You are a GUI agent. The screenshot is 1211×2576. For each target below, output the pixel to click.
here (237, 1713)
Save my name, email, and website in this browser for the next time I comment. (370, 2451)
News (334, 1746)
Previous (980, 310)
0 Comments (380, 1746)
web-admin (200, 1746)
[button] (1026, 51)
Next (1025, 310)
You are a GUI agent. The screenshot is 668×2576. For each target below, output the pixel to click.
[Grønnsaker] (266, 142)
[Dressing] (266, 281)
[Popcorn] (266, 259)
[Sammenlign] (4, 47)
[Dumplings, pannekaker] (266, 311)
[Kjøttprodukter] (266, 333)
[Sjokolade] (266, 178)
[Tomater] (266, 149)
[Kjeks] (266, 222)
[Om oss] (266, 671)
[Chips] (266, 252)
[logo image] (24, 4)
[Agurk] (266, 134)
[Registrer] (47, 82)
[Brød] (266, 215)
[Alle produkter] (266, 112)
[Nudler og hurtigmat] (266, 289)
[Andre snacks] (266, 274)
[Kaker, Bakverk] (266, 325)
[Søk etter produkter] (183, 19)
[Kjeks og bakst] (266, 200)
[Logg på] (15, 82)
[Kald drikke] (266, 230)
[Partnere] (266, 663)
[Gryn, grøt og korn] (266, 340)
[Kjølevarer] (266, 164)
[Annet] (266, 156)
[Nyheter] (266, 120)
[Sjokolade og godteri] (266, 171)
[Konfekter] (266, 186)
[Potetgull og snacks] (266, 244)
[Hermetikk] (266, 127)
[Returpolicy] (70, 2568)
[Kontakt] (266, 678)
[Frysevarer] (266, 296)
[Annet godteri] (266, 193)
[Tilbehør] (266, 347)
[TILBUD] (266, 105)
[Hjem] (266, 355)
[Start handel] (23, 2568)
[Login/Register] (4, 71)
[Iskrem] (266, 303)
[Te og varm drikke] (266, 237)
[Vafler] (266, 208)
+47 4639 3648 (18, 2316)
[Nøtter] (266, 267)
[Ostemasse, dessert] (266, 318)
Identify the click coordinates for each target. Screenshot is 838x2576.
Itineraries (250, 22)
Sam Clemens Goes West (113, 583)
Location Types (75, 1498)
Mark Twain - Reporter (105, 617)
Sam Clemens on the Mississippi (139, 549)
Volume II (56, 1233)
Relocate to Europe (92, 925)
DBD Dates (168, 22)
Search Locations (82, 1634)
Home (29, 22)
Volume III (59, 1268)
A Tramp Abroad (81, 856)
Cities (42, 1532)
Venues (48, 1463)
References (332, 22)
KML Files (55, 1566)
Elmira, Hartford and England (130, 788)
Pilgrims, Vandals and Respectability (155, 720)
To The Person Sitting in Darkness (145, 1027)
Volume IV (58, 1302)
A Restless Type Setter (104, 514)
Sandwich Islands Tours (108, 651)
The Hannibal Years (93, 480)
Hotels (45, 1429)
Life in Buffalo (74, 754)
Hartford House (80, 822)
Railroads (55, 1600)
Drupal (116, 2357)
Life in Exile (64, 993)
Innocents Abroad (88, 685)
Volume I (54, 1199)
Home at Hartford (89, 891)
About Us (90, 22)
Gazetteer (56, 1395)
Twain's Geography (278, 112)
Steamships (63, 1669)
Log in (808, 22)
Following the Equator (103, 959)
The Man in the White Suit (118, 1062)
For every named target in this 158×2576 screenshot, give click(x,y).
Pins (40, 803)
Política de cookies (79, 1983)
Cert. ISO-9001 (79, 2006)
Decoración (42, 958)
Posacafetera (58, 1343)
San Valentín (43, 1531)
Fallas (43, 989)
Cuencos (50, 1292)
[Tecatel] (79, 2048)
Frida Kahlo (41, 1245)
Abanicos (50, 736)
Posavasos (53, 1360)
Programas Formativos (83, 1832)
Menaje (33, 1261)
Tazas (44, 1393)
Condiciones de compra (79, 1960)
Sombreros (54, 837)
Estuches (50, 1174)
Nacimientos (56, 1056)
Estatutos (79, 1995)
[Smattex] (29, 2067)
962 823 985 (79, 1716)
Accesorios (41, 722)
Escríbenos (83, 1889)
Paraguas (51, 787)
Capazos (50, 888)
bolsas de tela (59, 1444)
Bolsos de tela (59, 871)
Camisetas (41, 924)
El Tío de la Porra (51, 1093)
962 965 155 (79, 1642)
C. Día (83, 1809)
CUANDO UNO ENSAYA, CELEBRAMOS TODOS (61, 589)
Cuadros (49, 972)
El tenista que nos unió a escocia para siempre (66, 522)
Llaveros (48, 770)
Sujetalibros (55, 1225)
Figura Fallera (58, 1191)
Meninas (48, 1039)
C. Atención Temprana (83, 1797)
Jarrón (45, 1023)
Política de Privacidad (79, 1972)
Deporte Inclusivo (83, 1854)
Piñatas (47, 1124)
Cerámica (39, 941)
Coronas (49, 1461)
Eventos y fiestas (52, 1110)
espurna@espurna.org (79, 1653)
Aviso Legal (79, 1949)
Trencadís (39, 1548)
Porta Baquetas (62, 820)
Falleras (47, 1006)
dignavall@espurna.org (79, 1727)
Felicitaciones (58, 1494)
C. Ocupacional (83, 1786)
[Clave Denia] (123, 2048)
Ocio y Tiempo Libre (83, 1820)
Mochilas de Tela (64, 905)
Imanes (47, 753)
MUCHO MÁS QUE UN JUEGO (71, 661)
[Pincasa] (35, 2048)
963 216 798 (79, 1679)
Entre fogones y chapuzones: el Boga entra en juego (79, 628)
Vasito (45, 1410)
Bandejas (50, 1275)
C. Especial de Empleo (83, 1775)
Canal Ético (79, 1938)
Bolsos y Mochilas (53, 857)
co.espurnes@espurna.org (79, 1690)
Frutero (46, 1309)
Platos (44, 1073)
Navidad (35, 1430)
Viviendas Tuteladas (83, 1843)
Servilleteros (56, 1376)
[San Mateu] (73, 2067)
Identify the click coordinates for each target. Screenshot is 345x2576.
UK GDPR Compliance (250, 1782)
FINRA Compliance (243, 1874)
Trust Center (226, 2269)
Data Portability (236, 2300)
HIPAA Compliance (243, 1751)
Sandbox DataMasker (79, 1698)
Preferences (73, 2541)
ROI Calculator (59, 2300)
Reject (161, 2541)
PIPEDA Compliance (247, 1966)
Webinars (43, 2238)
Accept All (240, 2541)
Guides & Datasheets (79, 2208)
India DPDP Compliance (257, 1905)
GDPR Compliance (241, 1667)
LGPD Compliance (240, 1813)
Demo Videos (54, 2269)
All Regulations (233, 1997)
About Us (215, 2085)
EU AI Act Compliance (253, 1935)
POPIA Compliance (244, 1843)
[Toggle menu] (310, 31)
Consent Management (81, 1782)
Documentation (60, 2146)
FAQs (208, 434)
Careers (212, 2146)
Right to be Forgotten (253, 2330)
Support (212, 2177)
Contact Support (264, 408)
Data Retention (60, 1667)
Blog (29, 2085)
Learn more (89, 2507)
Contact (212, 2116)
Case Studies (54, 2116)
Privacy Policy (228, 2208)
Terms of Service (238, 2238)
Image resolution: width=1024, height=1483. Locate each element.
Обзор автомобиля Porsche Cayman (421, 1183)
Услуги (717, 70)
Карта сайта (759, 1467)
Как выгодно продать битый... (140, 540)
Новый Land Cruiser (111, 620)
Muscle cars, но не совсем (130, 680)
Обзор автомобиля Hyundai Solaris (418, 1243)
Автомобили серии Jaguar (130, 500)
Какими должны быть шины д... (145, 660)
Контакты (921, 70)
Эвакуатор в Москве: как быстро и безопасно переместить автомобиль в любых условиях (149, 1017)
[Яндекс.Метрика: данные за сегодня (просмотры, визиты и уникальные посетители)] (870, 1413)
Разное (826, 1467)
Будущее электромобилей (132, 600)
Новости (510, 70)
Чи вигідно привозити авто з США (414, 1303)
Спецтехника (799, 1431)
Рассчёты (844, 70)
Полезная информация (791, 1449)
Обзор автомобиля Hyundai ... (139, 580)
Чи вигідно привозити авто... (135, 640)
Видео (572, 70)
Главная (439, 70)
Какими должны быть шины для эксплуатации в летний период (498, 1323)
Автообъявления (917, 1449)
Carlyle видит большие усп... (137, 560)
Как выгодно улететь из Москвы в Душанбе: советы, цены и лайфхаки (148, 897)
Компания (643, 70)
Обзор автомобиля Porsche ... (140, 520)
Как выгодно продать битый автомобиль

Task objective.
Set down exactly the lines of the data above, beginning with the line that has "Bolsos de tela (59, 871)" and ending with the line that has "Piñatas (47, 1124)", and no others.

Your solution.
Bolsos de tela (59, 871)
Camisetas (41, 924)
El Tío de la Porra (51, 1093)
962 965 155 (79, 1642)
C. Día (83, 1809)
CUANDO UNO ENSAYA, CELEBRAMOS TODOS (61, 589)
Cuadros (49, 972)
El tenista que nos unió a escocia para siempre (66, 522)
Llaveros (48, 770)
Sujetalibros (55, 1225)
Figura Fallera (58, 1191)
Meninas (48, 1039)
C. Atención Temprana (83, 1797)
Jarrón (45, 1023)
Política de Privacidad (79, 1972)
Deporte Inclusivo (83, 1854)
Piñatas (47, 1124)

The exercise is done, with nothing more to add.